BEGIN Source information
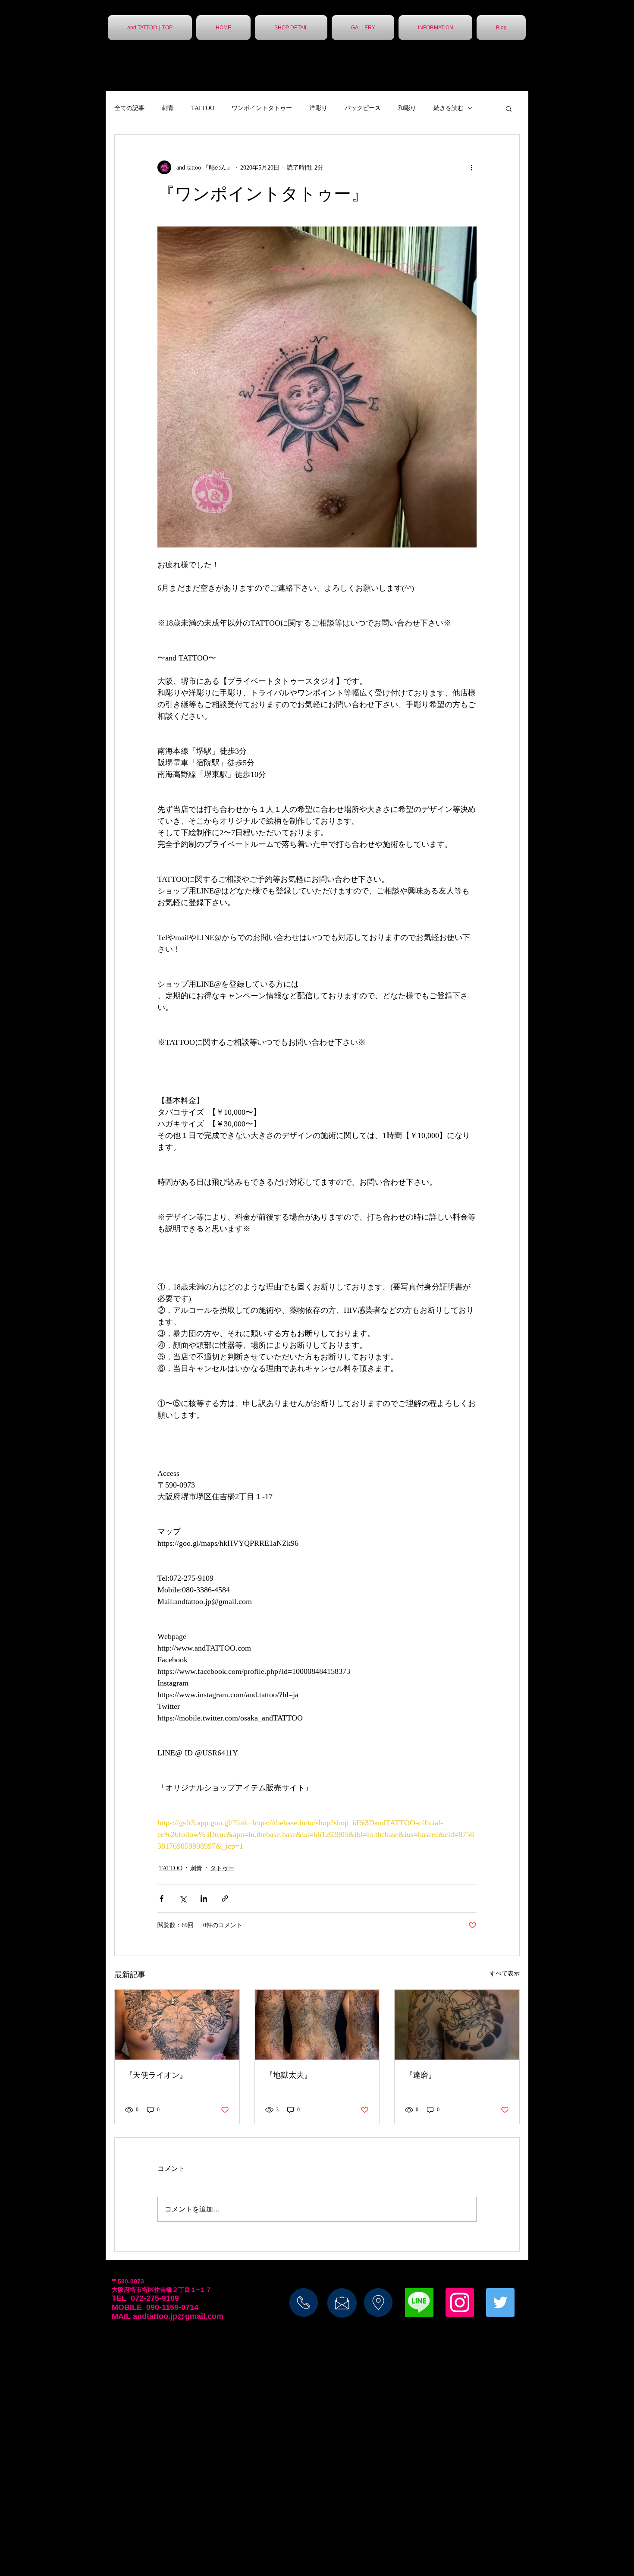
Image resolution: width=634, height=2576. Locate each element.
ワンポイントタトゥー (262, 108)
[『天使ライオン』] (177, 2025)
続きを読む (448, 108)
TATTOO (202, 108)
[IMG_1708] (419, 2302)
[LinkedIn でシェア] (204, 1898)
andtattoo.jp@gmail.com (178, 2316)
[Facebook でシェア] (161, 1898)
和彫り (407, 108)
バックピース (363, 108)
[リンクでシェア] (225, 1898)
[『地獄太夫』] (317, 2025)
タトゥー (222, 1868)
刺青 (168, 108)
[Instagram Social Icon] (460, 2302)
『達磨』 (420, 2075)
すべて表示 (505, 1973)
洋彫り (318, 108)
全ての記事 (129, 108)
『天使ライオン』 (156, 2075)
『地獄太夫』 (288, 2075)
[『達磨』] (457, 2025)
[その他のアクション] (471, 167)
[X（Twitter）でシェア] (183, 1898)
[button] (509, 108)
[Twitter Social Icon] (500, 2302)
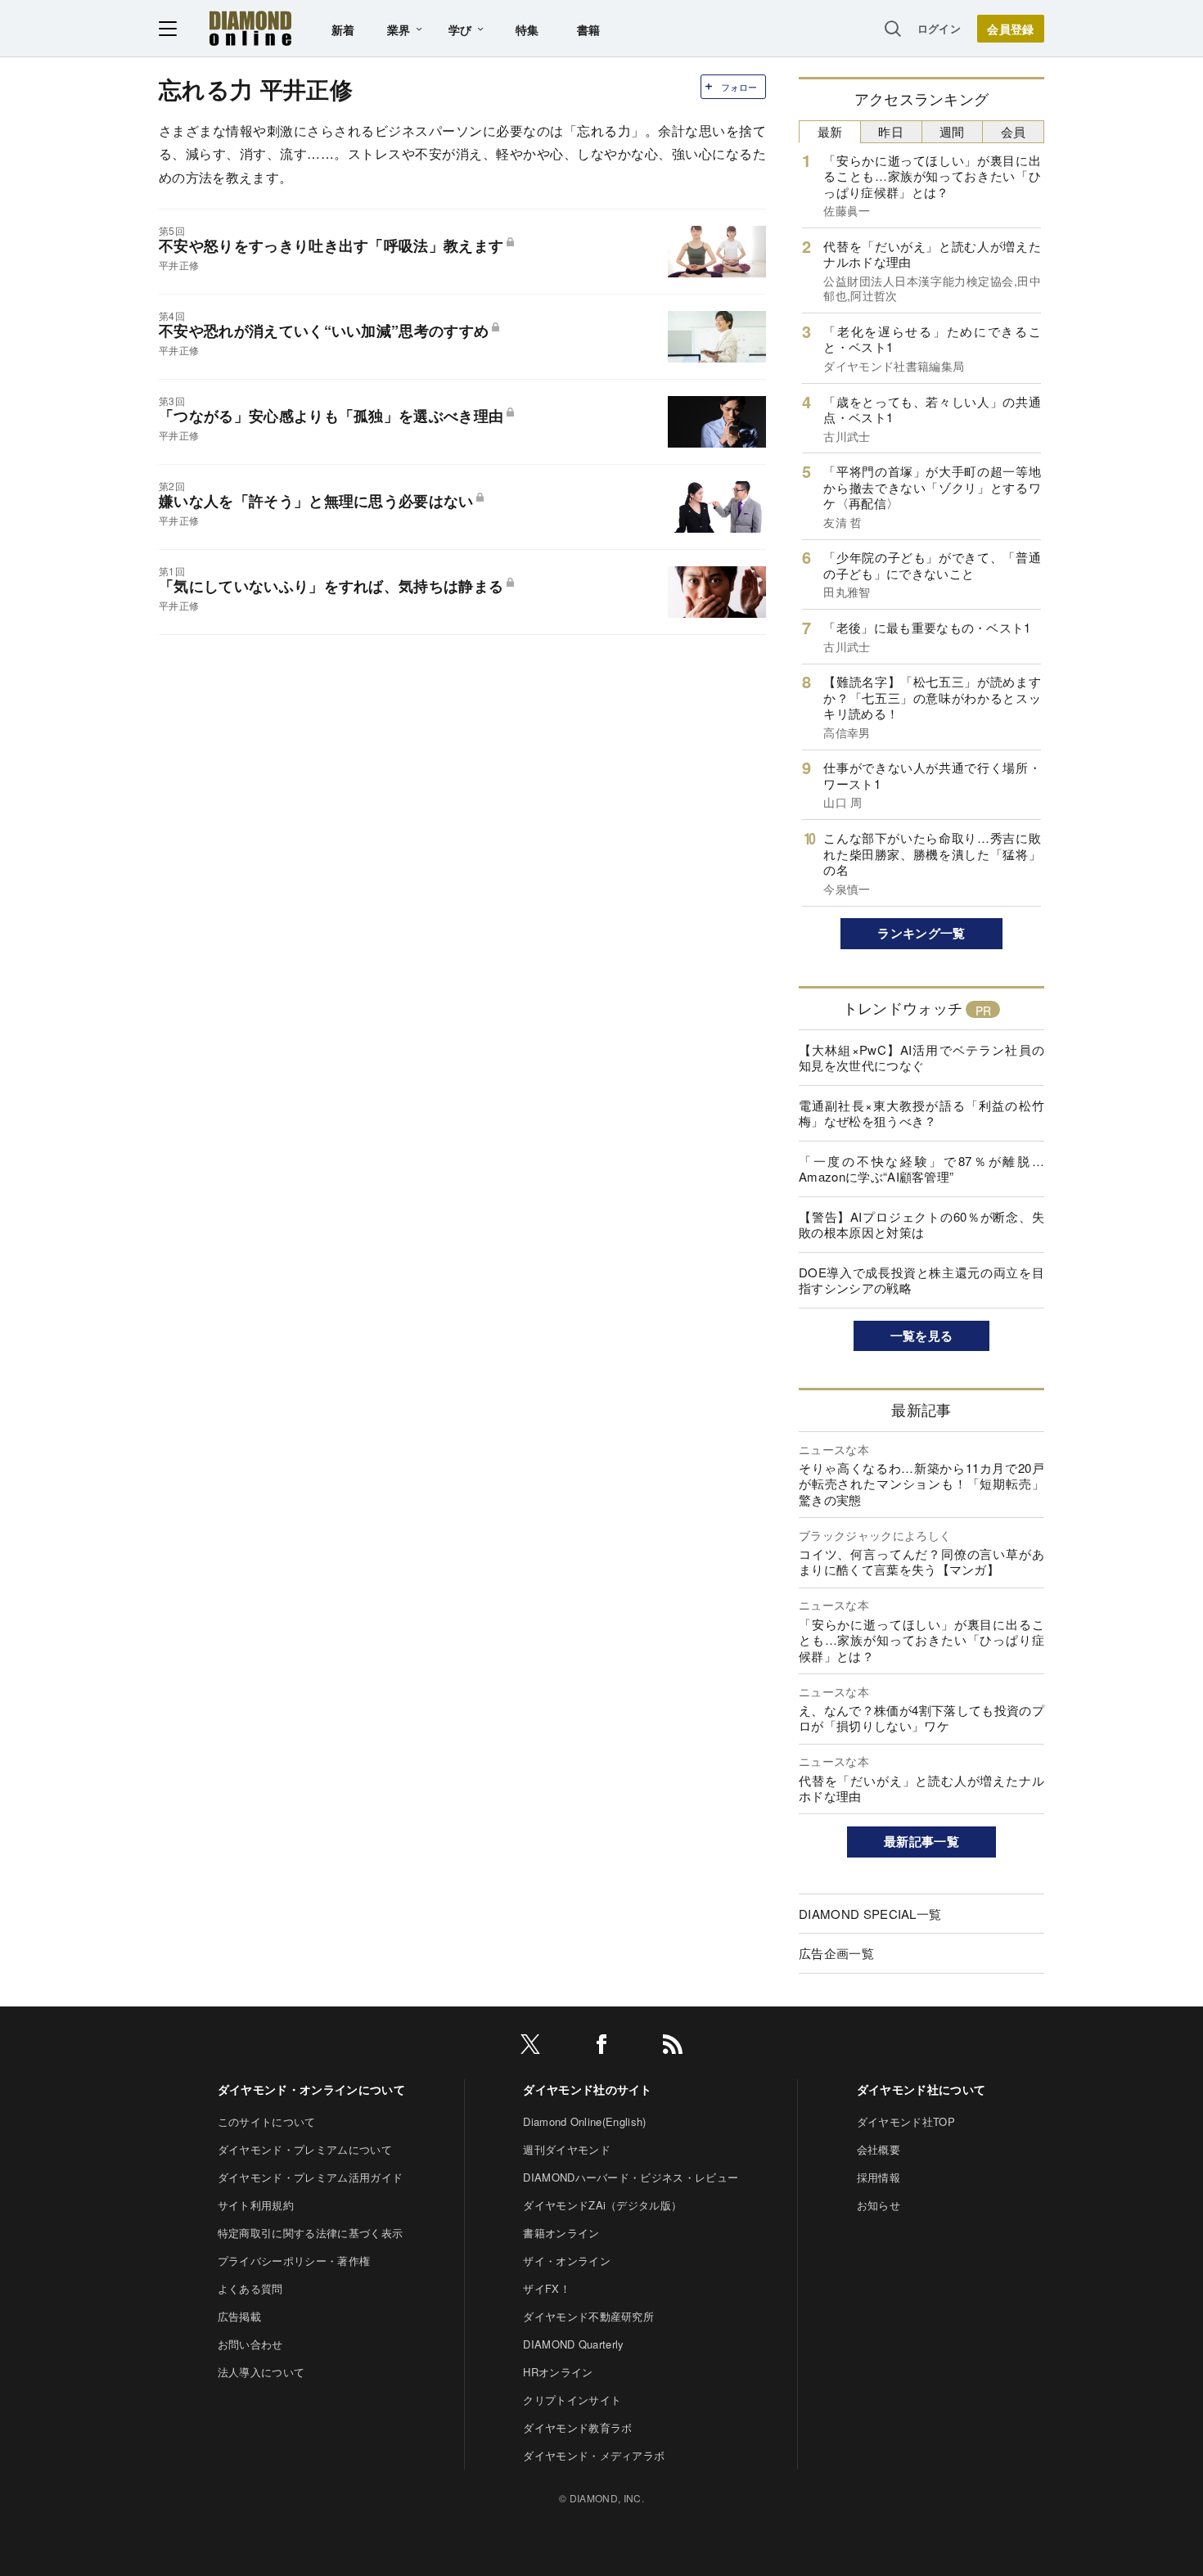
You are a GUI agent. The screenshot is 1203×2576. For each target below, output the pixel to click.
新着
END Source information
--- Task to complete ---
Show every line in the entries where the string "Icon" occurs.

--- Solution to this exercise ---
[Instagram Social Icon] (460, 2302)
[Twitter Social Icon] (500, 2302)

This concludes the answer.